Content starts

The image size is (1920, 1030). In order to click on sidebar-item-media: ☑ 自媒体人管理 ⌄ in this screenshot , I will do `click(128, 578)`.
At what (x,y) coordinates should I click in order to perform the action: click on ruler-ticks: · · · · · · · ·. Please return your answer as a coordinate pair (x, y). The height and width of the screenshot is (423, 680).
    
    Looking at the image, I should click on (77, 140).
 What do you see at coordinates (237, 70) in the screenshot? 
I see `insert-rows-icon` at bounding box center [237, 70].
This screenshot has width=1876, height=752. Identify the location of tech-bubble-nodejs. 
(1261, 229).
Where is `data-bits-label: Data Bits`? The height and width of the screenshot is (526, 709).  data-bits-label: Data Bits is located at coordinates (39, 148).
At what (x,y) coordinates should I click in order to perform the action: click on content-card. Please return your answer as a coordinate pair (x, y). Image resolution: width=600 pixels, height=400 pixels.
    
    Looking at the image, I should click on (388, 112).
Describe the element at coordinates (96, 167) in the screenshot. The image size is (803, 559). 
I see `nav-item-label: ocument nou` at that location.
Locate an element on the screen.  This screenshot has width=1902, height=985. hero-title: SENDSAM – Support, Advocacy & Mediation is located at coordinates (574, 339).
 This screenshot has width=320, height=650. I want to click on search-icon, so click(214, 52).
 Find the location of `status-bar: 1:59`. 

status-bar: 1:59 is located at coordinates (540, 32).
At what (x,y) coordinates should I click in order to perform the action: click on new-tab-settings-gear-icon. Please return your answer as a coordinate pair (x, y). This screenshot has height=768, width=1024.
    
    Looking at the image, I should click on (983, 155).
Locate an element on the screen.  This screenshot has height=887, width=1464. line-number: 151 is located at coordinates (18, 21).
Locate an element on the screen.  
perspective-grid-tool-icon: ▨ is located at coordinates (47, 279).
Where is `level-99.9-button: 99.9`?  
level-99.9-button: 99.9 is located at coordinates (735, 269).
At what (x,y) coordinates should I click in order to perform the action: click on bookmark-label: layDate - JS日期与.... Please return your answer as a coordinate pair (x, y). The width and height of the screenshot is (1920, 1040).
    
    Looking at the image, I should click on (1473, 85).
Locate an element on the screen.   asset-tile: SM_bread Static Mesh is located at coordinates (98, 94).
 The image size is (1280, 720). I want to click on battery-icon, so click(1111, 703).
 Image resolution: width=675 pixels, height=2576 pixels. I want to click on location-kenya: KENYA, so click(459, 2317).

Content ends

◆ Task requirements
Write out the whole listing above word for word, from its first line to its last.

◆ Result of the exercise
The image size is (1920, 1030). In order to click on sidebar-item-media: ☑ 自媒体人管理 ⌄ in this screenshot , I will do `click(128, 578)`.
At what (x,y) coordinates should I click in order to perform the action: click on ruler-ticks: · · · · · · · ·. Please return your answer as a coordinate pair (x, y). The height and width of the screenshot is (423, 680).
    
    Looking at the image, I should click on (77, 140).
 What do you see at coordinates (237, 70) in the screenshot? 
I see `insert-rows-icon` at bounding box center [237, 70].
This screenshot has width=1876, height=752. Identify the location of tech-bubble-nodejs. 
(1261, 229).
Where is `data-bits-label: Data Bits`? The height and width of the screenshot is (526, 709).  data-bits-label: Data Bits is located at coordinates (39, 148).
At what (x,y) coordinates should I click in order to perform the action: click on content-card. Please return your answer as a coordinate pair (x, y). Image resolution: width=600 pixels, height=400 pixels.
    
    Looking at the image, I should click on (388, 112).
Describe the element at coordinates (96, 167) in the screenshot. The image size is (803, 559). 
I see `nav-item-label: ocument nou` at that location.
Locate an element on the screen.  This screenshot has width=1902, height=985. hero-title: SENDSAM – Support, Advocacy & Mediation is located at coordinates (574, 339).
 This screenshot has width=320, height=650. I want to click on search-icon, so click(214, 52).
 Find the location of `status-bar: 1:59`. 

status-bar: 1:59 is located at coordinates (540, 32).
At what (x,y) coordinates should I click in order to perform the action: click on new-tab-settings-gear-icon. Please return your answer as a coordinate pair (x, y). This screenshot has height=768, width=1024.
    
    Looking at the image, I should click on (983, 155).
Locate an element on the screen.  This screenshot has height=887, width=1464. line-number: 151 is located at coordinates (18, 21).
Locate an element on the screen.  
perspective-grid-tool-icon: ▨ is located at coordinates (47, 279).
Where is `level-99.9-button: 99.9`?  
level-99.9-button: 99.9 is located at coordinates (735, 269).
At what (x,y) coordinates should I click in order to perform the action: click on bookmark-label: layDate - JS日期与.... Please return your answer as a coordinate pair (x, y). The width and height of the screenshot is (1920, 1040).
    
    Looking at the image, I should click on (1473, 85).
Locate an element on the screen.   asset-tile: SM_bread Static Mesh is located at coordinates (98, 94).
 The image size is (1280, 720). I want to click on battery-icon, so click(1111, 703).
 Image resolution: width=675 pixels, height=2576 pixels. I want to click on location-kenya: KENYA, so click(459, 2317).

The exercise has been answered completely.